▸ **Your assignment**: Among the records below, find each line that includes the string "using" and copy it.

[Collected data entries]
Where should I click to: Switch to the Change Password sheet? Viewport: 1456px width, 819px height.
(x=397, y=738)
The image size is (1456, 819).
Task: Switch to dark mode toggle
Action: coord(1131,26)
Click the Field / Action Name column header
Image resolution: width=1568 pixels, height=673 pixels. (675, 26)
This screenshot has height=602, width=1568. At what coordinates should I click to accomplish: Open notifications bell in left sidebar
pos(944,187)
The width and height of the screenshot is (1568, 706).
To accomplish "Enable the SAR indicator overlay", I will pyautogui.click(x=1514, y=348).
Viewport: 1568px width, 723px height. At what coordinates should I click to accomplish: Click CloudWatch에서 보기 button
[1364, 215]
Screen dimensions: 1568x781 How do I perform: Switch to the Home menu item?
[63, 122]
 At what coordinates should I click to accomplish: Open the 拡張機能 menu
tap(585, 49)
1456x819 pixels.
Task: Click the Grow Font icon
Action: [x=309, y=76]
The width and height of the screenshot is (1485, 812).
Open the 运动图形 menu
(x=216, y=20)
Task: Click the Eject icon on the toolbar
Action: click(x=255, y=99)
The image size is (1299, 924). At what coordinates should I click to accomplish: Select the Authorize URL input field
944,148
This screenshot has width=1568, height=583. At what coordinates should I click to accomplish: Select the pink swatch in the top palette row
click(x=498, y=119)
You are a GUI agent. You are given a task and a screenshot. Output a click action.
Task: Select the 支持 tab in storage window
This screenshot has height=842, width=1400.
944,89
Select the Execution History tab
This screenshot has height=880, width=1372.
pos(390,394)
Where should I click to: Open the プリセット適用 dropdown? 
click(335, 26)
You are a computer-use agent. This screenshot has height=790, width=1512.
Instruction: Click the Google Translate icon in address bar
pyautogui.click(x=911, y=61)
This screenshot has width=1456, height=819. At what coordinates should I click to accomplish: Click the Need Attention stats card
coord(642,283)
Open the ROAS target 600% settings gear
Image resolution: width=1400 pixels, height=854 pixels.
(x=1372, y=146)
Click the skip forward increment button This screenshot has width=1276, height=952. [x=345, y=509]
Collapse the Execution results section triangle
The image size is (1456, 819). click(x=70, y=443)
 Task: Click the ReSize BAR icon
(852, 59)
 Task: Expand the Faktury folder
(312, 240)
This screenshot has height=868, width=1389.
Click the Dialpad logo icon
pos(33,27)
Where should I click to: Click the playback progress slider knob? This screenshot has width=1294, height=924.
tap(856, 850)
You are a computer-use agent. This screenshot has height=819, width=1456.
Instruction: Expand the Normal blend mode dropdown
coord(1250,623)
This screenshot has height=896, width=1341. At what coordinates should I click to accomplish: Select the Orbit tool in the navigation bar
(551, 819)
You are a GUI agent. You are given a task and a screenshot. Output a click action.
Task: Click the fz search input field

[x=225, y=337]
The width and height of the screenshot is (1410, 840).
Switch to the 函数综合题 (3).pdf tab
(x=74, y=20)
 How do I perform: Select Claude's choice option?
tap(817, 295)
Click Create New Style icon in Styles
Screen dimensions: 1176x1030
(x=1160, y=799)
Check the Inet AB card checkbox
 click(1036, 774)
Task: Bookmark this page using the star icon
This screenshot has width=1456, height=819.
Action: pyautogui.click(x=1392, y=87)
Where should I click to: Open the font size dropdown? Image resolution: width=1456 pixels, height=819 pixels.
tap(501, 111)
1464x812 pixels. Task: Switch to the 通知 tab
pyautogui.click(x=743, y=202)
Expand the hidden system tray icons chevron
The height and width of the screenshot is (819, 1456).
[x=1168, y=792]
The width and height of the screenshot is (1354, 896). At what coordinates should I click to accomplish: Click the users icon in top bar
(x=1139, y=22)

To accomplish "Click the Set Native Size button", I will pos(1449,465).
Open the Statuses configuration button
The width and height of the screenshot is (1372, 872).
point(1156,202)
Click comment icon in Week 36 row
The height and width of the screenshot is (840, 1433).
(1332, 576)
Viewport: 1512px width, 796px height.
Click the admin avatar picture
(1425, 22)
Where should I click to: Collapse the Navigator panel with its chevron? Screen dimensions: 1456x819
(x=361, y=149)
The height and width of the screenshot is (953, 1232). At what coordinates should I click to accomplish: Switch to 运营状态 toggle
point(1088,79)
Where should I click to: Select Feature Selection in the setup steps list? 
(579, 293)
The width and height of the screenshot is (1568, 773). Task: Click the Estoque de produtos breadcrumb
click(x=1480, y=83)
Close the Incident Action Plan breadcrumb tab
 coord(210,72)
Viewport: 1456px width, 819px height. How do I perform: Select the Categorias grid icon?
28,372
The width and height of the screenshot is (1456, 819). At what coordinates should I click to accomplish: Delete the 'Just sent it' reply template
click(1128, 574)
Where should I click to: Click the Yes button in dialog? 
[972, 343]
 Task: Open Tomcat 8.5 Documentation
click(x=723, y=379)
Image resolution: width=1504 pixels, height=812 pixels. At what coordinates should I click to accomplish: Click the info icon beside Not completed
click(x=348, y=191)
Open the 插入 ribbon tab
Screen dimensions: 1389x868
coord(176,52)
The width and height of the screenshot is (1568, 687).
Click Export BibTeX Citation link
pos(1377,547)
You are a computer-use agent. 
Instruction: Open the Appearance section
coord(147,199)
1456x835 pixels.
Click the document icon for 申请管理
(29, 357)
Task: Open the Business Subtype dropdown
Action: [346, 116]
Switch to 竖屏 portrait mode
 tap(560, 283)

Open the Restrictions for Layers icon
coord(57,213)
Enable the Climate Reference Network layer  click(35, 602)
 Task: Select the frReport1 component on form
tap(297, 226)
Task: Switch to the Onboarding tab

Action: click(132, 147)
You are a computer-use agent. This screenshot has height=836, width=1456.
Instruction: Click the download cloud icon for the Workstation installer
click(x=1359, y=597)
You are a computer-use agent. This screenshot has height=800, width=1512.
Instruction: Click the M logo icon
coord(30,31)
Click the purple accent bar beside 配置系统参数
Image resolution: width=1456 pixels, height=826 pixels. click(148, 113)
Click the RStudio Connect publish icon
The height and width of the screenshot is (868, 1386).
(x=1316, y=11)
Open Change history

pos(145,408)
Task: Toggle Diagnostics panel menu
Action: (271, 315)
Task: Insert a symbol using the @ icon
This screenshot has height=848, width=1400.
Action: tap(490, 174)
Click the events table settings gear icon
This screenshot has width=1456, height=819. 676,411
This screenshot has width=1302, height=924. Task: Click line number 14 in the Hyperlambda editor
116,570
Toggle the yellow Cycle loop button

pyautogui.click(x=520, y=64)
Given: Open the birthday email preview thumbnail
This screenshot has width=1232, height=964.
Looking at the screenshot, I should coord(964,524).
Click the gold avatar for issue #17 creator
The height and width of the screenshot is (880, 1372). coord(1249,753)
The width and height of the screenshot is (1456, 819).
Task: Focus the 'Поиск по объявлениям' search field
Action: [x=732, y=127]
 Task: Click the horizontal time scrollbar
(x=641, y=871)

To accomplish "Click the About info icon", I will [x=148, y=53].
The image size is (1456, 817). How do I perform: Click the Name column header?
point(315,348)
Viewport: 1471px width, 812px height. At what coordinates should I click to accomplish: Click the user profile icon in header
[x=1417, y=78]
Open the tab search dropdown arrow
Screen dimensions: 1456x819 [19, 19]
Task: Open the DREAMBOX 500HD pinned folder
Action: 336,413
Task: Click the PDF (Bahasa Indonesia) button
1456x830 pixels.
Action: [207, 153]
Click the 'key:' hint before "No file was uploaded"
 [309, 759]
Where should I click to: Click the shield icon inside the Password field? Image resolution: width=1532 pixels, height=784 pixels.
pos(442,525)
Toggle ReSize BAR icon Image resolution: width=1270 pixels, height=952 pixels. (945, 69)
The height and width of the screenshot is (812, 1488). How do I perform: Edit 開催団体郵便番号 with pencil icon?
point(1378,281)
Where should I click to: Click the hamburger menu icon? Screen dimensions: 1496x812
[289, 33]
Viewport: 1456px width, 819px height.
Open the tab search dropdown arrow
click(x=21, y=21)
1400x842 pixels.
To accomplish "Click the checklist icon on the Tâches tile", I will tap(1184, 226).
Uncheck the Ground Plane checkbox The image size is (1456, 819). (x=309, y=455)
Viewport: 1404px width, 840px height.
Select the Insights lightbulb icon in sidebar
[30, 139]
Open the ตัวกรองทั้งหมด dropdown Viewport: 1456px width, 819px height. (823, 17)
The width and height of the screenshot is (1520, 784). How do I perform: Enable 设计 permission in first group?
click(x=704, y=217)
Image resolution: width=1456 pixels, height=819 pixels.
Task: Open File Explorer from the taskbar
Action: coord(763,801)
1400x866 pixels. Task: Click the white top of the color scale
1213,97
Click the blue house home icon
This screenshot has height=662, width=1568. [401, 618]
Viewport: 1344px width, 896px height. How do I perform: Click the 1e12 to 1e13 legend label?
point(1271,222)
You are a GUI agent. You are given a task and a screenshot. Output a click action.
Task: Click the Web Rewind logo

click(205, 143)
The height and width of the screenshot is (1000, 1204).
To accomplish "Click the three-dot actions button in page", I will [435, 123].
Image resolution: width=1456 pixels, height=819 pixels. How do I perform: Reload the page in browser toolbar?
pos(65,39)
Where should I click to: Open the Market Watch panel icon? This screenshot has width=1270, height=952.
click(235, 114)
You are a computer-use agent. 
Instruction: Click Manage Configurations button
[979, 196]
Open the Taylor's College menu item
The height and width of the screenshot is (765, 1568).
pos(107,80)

▸ **Exercise answer**:
Task: Bookmark this page using the star icon
Task: Insert a symbol using the @ icon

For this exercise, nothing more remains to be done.